Cable is less convincing when it comes to solutions, which does not perhaps bode well for the new coalition. He wants to change the tax system to reduce avoidance and unfairness and ‘remove equalities of wealth, income and opportunity’. There is far too little mention of the need to encourage entrepreneurship and investment, which is not encouraging from the new Secretary of State for Business. One must hope that, like many others who face the reality of government responsibility, his views become more balanced and practical in office.

Family Wars by Grant Gordon and Nigel Nicholson, published by Kogan Page

This book is a good read which appeals to my own (rather sad) enjoyment of reading about business troubles and also provides some interesting and surprising insights. I have always been firmly of the school that says ‘do not mix business and personal matters’ so have tended to see the family business as an anachronism that eventually produces pain for all concerned.

Yet early in the book such prejudices are challenged when it is confirmed that, despite all the dilemmas and conflicts, family businesses have, over time, outperformed others; this is confirmed by research in both Europe and the USA. These companies also have greater longevity than others, perhaps because they are less susceptible to the economic logic of acquisition.
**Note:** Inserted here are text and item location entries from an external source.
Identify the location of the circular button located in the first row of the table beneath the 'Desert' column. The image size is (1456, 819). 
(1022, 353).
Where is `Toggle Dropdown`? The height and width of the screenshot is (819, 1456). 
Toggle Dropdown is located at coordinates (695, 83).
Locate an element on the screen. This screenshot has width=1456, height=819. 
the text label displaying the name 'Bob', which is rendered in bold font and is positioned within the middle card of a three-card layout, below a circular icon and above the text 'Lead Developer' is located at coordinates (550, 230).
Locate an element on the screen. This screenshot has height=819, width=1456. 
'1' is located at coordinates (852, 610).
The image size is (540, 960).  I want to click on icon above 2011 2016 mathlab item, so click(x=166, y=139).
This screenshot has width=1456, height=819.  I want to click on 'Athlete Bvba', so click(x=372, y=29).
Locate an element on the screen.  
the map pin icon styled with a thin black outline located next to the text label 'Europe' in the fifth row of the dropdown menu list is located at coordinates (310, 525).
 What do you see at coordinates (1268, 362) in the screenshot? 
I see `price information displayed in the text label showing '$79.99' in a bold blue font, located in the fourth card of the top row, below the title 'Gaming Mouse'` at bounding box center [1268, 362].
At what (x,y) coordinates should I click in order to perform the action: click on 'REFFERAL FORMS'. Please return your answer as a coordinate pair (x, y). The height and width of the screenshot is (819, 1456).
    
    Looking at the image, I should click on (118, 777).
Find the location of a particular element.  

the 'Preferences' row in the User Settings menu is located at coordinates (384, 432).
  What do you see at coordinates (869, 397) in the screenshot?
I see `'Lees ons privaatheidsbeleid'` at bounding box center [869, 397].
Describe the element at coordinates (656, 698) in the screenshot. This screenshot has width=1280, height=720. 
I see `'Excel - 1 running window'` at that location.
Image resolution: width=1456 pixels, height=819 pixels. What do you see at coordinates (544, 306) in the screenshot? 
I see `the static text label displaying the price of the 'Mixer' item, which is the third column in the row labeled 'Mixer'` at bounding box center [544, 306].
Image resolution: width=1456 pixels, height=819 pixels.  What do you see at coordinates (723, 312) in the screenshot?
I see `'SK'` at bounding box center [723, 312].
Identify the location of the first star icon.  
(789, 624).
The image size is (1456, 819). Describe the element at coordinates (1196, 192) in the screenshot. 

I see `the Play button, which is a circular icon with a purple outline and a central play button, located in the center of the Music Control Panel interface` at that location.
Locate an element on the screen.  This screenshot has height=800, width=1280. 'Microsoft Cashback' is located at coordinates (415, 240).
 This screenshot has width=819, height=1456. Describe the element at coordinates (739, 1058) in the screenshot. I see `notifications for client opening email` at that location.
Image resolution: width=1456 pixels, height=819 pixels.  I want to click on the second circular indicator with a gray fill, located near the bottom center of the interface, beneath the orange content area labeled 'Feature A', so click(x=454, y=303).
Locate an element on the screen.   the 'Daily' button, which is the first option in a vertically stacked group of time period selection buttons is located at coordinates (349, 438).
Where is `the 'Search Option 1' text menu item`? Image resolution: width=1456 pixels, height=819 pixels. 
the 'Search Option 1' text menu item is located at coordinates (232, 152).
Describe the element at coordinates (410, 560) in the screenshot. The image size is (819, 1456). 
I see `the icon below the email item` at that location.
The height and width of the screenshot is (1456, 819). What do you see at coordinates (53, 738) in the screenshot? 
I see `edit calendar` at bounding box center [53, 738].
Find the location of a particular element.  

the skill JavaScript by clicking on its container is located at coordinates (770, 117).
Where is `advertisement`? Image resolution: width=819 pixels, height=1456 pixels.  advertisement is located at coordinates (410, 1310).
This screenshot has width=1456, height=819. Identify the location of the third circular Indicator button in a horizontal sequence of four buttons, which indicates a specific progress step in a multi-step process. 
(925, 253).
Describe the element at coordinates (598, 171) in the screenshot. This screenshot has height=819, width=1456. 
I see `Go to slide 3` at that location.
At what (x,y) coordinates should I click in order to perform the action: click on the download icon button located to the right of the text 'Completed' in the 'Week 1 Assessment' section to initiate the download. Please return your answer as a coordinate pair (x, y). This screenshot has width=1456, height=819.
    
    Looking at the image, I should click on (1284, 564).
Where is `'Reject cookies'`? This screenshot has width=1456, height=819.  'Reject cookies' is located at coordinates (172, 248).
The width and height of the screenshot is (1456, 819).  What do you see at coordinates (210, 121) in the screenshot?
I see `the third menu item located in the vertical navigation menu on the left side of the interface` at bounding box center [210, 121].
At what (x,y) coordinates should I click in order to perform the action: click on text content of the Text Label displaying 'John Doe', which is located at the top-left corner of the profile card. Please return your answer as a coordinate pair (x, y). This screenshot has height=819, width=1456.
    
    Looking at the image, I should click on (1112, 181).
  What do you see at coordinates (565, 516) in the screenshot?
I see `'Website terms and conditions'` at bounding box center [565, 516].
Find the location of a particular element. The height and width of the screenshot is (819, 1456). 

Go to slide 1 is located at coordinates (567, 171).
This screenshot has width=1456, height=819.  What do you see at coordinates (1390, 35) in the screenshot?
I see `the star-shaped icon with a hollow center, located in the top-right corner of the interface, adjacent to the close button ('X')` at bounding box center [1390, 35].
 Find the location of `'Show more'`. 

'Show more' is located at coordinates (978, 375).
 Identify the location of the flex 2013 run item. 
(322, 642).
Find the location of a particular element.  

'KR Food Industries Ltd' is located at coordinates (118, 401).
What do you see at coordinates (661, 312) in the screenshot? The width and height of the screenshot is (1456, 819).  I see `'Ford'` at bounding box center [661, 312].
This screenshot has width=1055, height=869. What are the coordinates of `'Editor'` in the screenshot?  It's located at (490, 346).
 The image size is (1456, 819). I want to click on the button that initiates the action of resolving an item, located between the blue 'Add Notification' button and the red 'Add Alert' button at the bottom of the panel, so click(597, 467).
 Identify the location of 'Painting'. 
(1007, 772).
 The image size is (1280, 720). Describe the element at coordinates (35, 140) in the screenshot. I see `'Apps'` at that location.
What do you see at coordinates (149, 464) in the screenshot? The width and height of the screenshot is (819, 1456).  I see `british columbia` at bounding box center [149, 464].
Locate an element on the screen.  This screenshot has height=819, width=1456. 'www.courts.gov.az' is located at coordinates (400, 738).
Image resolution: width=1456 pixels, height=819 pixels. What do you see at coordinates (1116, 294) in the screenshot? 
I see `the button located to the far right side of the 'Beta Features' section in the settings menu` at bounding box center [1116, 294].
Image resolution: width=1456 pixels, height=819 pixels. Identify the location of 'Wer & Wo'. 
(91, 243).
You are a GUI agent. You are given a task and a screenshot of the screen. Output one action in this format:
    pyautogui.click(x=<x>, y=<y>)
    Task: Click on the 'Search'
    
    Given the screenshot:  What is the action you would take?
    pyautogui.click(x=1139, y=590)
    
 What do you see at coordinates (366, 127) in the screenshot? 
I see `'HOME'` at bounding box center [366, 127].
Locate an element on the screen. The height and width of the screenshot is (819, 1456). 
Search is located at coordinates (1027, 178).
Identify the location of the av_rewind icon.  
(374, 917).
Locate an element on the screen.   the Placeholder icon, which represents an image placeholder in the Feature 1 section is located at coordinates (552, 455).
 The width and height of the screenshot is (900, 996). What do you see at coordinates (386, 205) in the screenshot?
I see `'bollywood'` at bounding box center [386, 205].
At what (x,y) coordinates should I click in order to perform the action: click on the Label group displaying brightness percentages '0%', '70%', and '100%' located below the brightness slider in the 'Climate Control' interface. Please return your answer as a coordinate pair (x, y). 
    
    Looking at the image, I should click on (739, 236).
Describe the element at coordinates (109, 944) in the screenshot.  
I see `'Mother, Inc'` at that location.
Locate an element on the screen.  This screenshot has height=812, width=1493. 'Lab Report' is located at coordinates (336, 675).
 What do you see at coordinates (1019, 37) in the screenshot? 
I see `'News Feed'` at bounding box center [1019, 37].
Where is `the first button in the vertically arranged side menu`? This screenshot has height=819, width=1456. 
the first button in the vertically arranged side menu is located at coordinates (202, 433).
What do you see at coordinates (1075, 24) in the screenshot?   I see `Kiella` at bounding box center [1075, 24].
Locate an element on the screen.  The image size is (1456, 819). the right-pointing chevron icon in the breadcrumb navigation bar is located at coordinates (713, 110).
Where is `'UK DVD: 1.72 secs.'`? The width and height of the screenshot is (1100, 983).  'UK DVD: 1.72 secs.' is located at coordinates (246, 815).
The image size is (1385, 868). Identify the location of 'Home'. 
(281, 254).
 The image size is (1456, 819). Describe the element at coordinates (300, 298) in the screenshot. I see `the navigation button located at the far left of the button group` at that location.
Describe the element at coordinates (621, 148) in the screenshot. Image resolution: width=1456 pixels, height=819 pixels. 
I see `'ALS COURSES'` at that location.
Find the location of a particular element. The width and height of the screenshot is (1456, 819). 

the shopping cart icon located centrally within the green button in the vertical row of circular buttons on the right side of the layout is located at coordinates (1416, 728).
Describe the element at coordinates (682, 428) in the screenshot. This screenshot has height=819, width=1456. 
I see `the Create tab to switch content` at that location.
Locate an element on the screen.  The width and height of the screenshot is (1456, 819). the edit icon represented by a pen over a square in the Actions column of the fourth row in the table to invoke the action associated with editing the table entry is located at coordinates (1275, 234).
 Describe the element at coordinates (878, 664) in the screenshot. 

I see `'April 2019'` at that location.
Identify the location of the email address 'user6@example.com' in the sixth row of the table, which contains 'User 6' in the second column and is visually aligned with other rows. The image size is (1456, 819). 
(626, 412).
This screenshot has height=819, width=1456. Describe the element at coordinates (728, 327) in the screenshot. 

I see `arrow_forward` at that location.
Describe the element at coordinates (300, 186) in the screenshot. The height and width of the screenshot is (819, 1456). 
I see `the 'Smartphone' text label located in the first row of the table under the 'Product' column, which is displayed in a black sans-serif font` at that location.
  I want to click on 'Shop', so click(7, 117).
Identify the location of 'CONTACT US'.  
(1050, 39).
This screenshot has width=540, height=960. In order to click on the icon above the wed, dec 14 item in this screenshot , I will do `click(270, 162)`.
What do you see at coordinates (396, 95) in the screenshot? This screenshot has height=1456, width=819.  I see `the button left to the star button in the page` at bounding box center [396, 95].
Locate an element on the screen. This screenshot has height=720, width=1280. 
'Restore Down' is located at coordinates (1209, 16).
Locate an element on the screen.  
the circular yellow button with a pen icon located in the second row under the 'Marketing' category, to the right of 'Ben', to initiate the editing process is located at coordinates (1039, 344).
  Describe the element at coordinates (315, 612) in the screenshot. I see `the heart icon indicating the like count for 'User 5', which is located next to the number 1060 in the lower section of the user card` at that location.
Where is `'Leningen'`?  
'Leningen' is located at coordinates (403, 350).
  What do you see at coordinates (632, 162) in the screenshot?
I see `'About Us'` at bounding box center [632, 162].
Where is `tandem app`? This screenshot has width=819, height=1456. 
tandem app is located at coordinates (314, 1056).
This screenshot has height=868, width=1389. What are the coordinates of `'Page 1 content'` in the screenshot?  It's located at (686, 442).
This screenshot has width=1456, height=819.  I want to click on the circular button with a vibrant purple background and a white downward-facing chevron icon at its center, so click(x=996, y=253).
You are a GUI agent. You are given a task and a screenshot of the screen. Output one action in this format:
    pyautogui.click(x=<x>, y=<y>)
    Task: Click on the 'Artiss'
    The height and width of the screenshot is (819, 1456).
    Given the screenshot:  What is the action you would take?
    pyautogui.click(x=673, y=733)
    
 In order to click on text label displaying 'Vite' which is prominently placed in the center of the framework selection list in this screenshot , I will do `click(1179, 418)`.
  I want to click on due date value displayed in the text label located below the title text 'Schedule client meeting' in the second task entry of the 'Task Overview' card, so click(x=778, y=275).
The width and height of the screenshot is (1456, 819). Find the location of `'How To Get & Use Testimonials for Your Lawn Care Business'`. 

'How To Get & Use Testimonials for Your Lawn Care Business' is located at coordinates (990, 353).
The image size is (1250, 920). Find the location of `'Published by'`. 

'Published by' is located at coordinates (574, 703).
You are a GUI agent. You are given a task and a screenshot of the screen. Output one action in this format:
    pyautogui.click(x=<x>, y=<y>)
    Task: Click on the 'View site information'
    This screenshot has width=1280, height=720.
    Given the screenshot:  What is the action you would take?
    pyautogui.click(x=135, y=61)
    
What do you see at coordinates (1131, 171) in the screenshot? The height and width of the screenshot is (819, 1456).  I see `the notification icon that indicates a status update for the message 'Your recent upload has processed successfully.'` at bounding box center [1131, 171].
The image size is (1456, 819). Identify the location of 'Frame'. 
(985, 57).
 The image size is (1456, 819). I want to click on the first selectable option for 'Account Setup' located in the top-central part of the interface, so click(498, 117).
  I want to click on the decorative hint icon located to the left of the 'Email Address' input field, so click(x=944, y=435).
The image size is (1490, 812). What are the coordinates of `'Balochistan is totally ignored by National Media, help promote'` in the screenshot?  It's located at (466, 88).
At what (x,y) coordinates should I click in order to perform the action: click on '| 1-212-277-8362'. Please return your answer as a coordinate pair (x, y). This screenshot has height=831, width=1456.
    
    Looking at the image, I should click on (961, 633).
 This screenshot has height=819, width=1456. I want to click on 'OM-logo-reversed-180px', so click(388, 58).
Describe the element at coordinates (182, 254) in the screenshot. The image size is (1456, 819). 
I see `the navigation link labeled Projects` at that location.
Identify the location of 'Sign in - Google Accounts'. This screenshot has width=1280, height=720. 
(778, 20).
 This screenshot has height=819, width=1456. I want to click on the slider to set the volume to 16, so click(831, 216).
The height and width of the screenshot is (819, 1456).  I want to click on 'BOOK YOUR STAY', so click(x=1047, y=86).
The book then moves on to describe how, despite this overall comparison, family businesses have produced some amazingly bitter conflicts. I am sure that many of us could add to these stories from personal experience and anecdote and many other books have added to the list. (Blog readers may remember my review of the book about the fights between the brothers who ran Adidas and Puma as an extreme example).

The two best stories for me were those of two well known dysfunctional families– Ford and Guinness. The inability of Henry Ford to delegate and hand over drove his son Edsel to drink and an eventual early death; Ford Senior then entered into a bitter conflict with his grandson Henry II and tried to prefer an outsider as his successor. It only ended when the younger Henry humiliated his grandfather in front of the Board and secured his succession. The conclusion is that Ford would have become an even greater corporation if Henry Senior had been able to let go and allow a more objective succession process.

The Guinness story was a similar example of senior members of the family having little faith in the younger generation and being unable to let go. Rupert Guinness did not relinquish his Chairmanship until he was 88 and, by then, only younger grandchildren were available as family members. Non family members began to desert a sinking ship, believing that the company was failing and that they would never get a chance to save it. It is perhaps ironic that the man who eventually filled this vacuum and set the company on the road to recovery was Ernest Saunders, who created new scandals and conflicts during the 1980s.

The book is not all about stories; there are some interesting conclusions and lessons for anyone in a family business. The most interesting were:

• Understand that any family is a ‘gene lottery’ with no guarantees of continuing competence
• Undivided families are the exception rather than the rule
• The most dangerous relationships are father/son, husband/wife and brother/brother.

Readers will end up wondering how it can be true that family businesses outperform others when there is all this conflict going on. How effective they would have been if they had been able to work with one another!